Di sisi lain, saham energi menjadi sektor dengan kinerja terbaik seiring kenaikan harga minyak mentah dunia. Marathon Oil dan APA Corp masing-masing melonjak lebih dari 6%. Diamondback Energy, Occidental Petroleum, Devon Energy, dan Valero masing-masing naik sekitar 5%. Chevron adalah top gainer di Dow, naik hampir 3%.
Beberapa kabar penting yang akan muncul dan mempengaruhi sentimen pasar hari ini secara dominan masih berasal dari AS yakni terkait suku bunga acuan (Federal Funds Rate/FFR) dan pertumbuhan ekonomi akan dirilis jelang akhir pekan ini.
Akan tetapi, investor perlu menyimak sentimen utama dalam negeri yang berpotensi menggerakkan pasar yakni kinerja keuangan sejumlah emiten yang satu per satu mulai melapor.
Kemudian ada juga bank raksasa Tanah Air yang mulai tengah pekan ini dijadwalkan sudah antre melaporkan kinerjanya dalam enam bulan pertama tahun ini.
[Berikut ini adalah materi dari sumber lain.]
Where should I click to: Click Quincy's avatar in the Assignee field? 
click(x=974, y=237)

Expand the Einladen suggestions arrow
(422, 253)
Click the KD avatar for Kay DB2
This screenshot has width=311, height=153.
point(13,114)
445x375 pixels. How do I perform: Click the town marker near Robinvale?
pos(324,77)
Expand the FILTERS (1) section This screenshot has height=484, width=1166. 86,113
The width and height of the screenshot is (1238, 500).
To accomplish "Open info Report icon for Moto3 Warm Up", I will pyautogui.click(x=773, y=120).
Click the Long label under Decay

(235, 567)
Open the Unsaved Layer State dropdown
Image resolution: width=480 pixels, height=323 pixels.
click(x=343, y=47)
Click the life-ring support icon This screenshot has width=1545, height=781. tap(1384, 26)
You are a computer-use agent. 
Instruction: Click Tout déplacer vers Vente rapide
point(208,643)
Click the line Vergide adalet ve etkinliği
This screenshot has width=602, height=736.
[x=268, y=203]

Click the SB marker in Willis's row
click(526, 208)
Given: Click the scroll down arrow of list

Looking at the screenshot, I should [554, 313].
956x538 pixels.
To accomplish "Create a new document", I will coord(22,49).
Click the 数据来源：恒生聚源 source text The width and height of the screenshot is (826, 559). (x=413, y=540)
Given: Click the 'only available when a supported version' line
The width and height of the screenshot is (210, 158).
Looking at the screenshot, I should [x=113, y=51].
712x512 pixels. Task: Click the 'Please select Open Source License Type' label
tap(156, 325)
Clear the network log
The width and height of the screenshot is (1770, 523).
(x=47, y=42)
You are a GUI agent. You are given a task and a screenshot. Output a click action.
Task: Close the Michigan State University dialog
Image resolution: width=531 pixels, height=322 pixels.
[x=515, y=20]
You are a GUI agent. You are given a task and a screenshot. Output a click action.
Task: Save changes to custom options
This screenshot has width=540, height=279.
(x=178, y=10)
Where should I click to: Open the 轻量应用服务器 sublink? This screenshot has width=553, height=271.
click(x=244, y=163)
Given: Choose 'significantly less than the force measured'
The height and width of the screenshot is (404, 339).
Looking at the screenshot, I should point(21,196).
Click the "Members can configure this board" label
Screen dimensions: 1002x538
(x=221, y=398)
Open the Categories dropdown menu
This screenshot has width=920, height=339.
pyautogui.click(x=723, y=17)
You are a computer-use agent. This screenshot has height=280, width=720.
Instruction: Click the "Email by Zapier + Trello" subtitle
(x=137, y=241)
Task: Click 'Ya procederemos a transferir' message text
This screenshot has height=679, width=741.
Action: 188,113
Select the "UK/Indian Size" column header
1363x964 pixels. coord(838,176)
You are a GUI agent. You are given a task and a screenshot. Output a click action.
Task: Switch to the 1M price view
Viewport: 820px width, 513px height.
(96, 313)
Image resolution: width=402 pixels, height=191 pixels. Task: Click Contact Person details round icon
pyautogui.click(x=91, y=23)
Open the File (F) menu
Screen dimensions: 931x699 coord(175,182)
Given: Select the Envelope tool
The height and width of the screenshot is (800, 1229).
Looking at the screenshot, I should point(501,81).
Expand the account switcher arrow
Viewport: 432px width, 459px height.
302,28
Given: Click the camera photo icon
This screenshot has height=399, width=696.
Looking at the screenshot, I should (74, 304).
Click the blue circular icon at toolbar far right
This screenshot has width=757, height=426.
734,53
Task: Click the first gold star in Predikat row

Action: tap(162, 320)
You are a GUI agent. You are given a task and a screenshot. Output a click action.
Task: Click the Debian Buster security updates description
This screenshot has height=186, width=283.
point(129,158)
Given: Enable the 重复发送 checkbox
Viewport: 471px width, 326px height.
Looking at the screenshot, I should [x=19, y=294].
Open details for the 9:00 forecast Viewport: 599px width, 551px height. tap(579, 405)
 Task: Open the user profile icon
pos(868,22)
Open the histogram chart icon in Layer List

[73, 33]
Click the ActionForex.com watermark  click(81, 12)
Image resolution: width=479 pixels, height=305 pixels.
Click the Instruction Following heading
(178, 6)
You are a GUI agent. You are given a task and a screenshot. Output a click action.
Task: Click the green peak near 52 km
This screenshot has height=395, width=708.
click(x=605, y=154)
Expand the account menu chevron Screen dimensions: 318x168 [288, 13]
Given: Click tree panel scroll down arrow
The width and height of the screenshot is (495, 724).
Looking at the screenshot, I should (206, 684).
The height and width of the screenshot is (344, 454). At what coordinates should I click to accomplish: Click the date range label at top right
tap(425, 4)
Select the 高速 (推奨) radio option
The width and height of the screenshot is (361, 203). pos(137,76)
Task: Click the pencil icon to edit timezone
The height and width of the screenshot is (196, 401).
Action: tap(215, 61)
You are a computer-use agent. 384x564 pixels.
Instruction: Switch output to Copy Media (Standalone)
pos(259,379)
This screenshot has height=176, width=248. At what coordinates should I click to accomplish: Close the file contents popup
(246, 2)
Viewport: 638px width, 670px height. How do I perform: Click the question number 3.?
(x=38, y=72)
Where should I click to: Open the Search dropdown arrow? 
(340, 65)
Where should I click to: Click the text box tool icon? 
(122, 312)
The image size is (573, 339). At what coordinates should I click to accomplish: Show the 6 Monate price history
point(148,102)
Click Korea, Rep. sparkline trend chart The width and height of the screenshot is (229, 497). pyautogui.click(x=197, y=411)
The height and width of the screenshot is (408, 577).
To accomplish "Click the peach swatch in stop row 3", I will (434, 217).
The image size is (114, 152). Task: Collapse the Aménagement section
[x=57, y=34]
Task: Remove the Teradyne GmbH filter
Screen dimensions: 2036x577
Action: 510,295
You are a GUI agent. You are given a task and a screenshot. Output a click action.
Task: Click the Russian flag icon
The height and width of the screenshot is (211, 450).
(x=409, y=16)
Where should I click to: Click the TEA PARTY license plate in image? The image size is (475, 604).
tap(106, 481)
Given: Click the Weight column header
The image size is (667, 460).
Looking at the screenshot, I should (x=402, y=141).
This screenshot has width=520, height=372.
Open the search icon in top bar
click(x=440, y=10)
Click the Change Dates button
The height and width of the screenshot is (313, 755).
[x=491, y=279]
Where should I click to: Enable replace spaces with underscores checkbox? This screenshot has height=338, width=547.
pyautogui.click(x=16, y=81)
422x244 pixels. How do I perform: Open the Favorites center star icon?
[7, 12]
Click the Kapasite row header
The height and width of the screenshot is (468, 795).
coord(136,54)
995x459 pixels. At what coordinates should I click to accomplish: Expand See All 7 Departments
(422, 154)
Bank Centra Asia (BBCA) diperkirakan akan melaporkan pada Rabu, Bank Mandiri (BMRI) Kamis dan Bank Negara Indonesia (BBNI) Jumat pekan ini.
Kinerja keuangan dari sektor perbankan sering kali digunakan sebagai proksi kondisi ekonomi secara luas. Selain itu, empat emiten perbankan utama - ketiga di atas dan Bank Rakyat Indonesia (BBRI) - berkontribusi nyaris seperempat dari total kapitalisasi pasar bursa domestik.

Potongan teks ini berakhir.